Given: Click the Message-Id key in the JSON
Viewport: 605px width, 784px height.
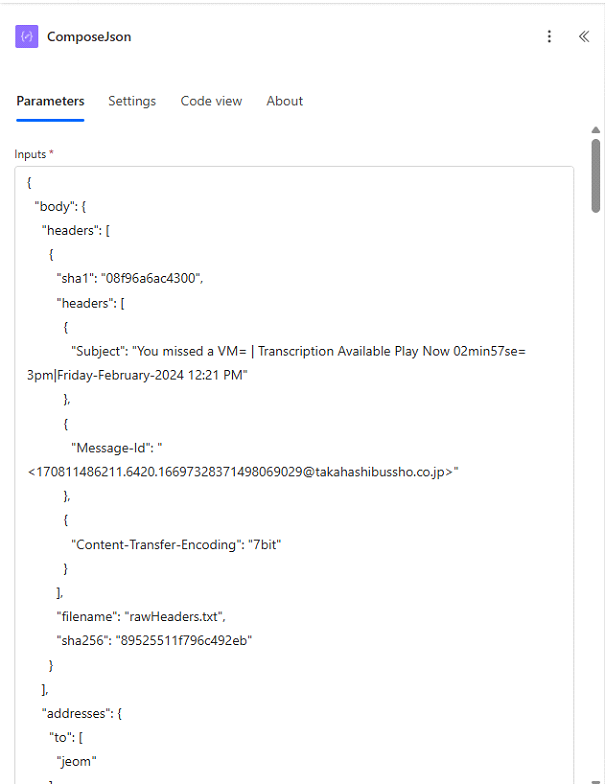Looking at the screenshot, I should [x=112, y=447].
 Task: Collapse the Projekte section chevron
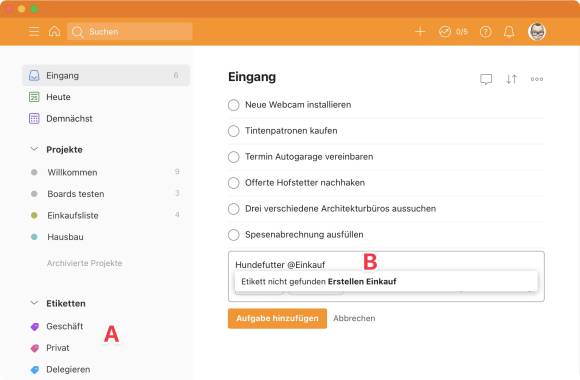34,149
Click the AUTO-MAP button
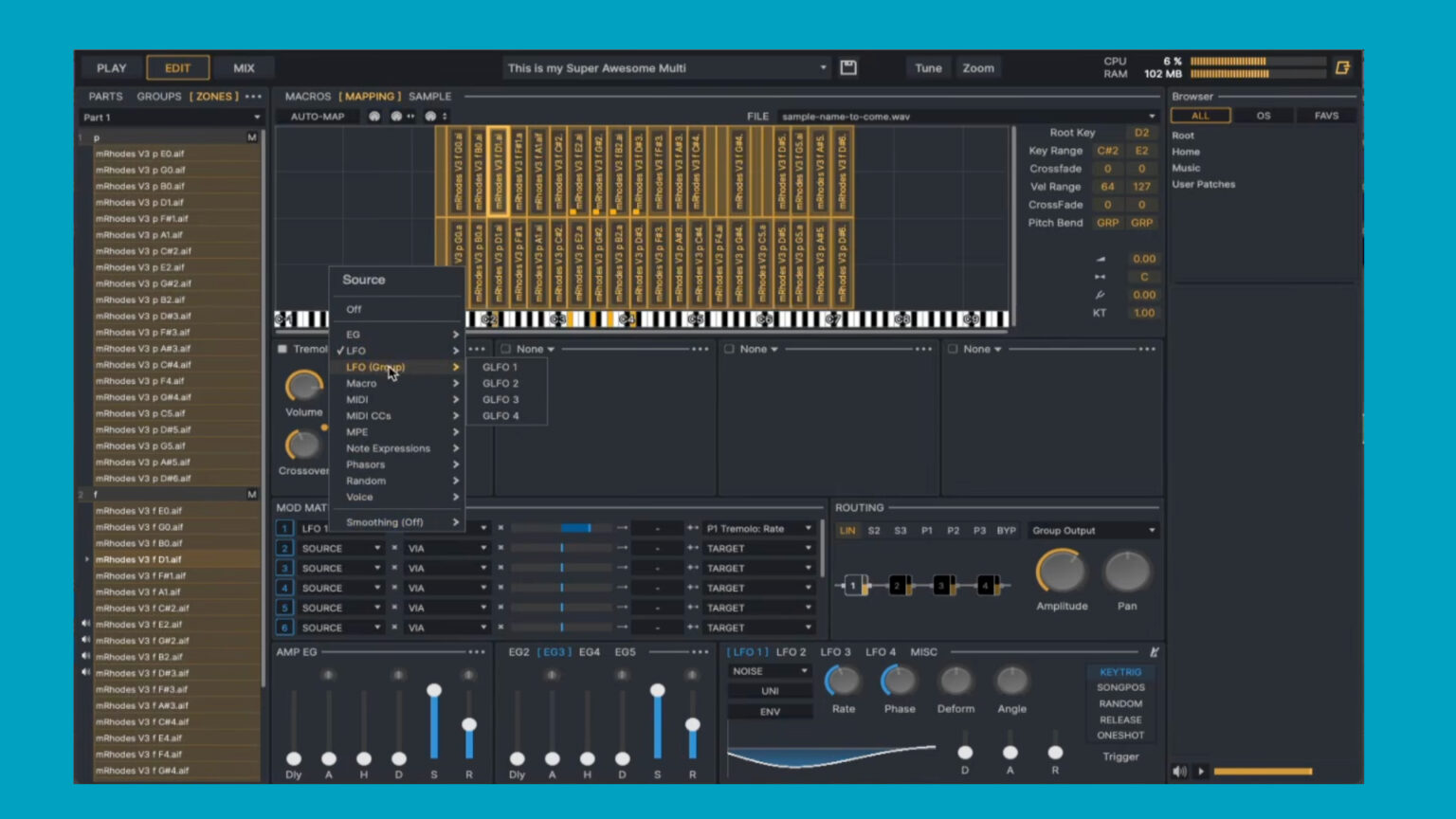 tap(317, 116)
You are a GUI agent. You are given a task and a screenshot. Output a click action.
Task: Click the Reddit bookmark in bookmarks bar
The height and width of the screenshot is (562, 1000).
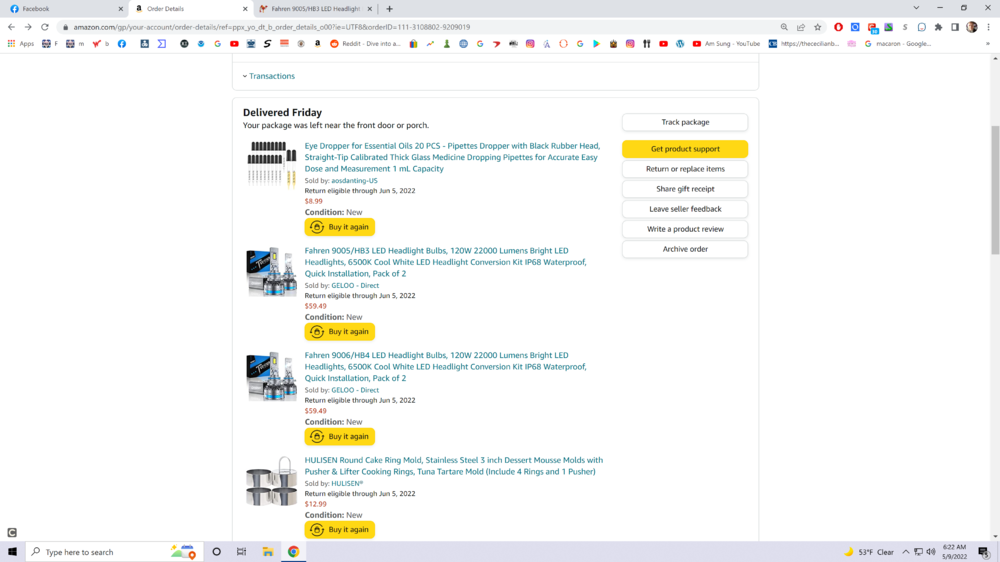[365, 44]

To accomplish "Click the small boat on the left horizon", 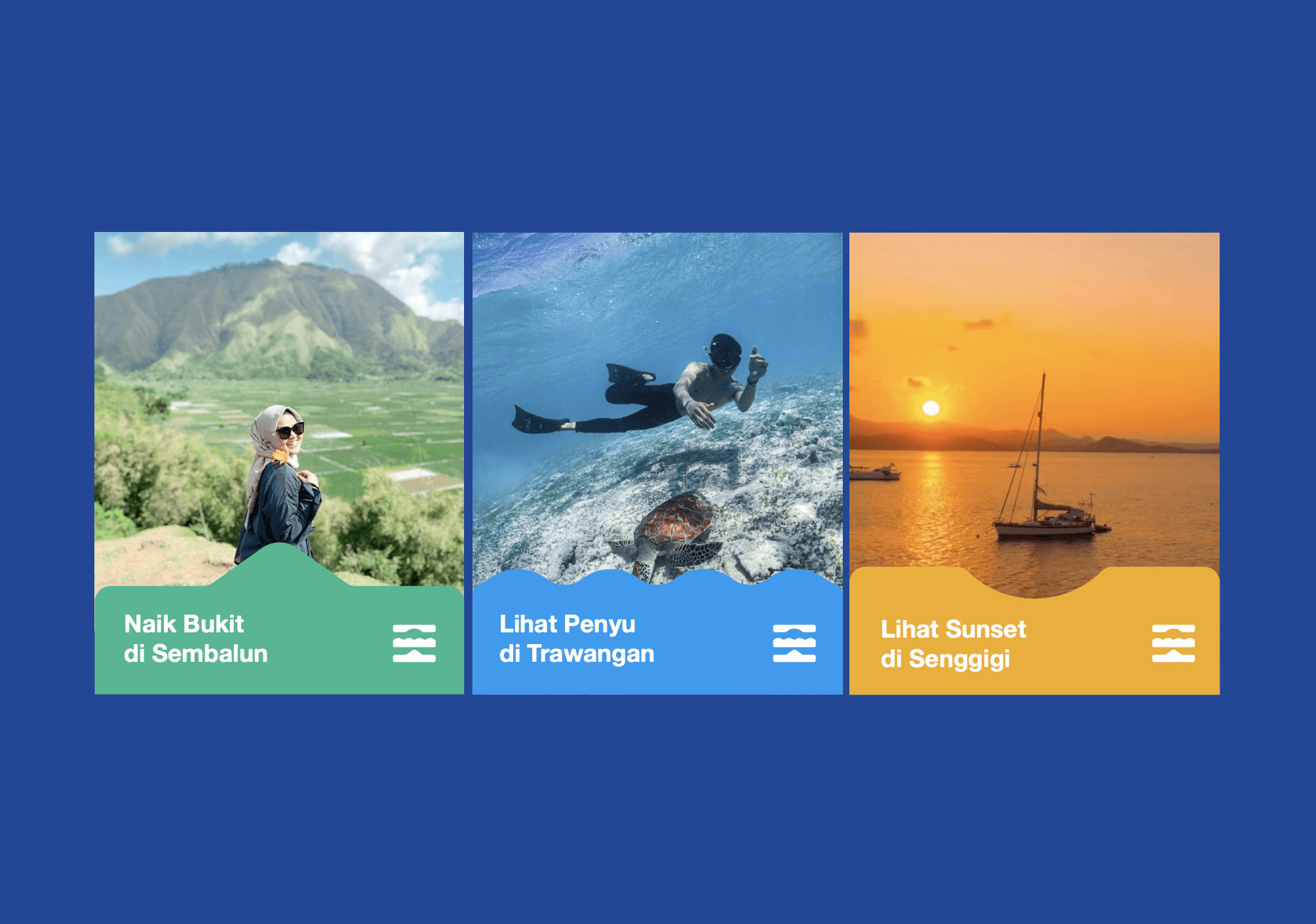I will tap(875, 472).
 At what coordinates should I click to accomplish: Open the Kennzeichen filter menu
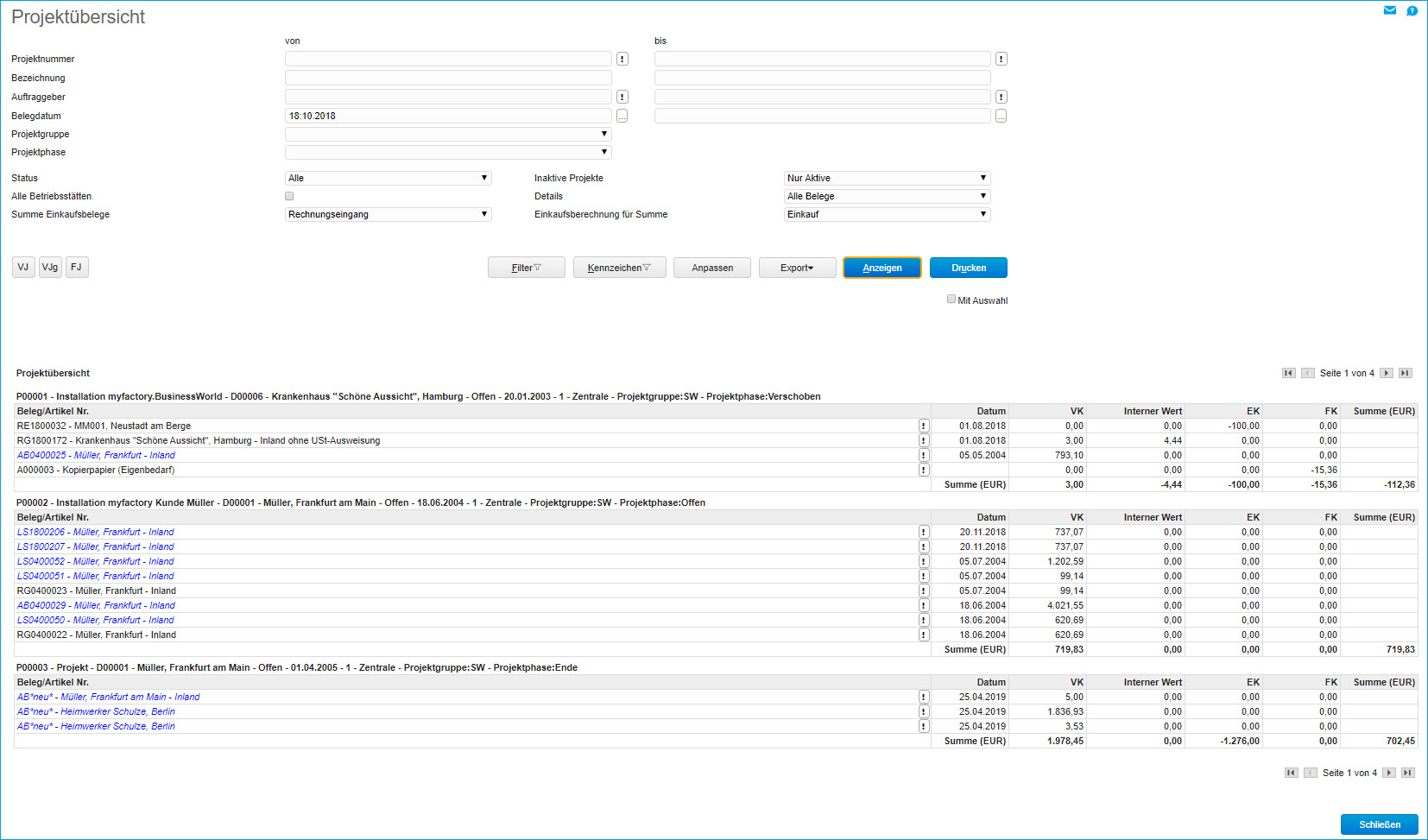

- Given problem
Count the lines in the entries above that contain the word "height", and give only the number.

- Result of the exercise
2